» Material provided:
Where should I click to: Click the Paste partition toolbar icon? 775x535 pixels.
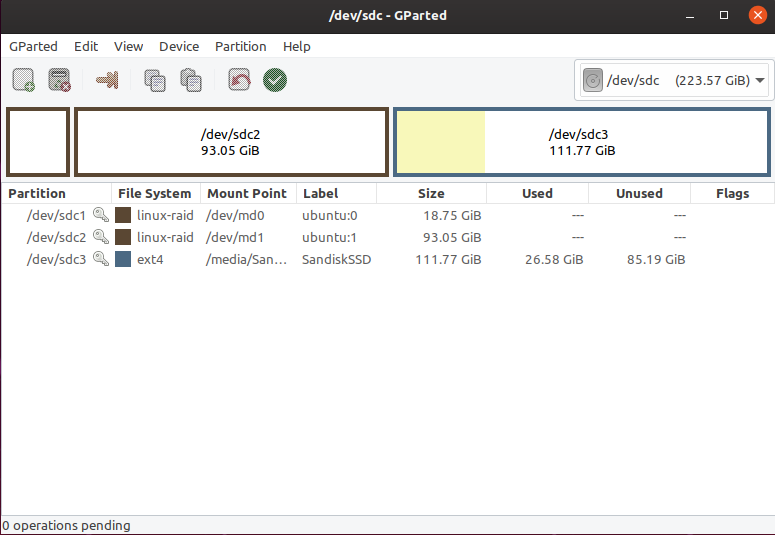coord(191,80)
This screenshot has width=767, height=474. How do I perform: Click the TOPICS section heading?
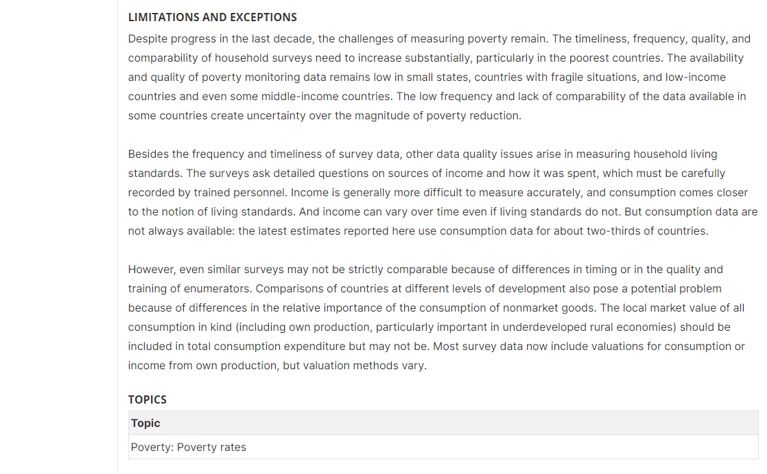tap(147, 399)
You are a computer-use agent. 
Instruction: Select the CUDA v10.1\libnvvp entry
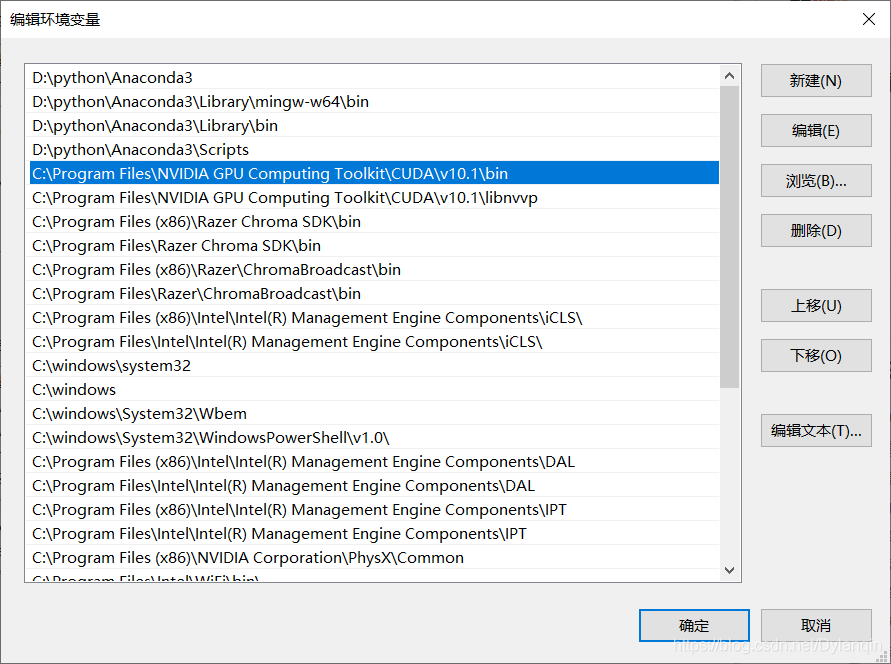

» Required work:
The copy you give must run from the line containing "This screenshot has" through the last line of the records, exactly, with the pictures left out.

» Written answer:
This screenshot has width=767, height=474. How do I perform: Click the TOPICS section heading?
tap(147, 399)
You are a computer-use agent. 
Instruction: Select the CUDA v10.1\libnvvp entry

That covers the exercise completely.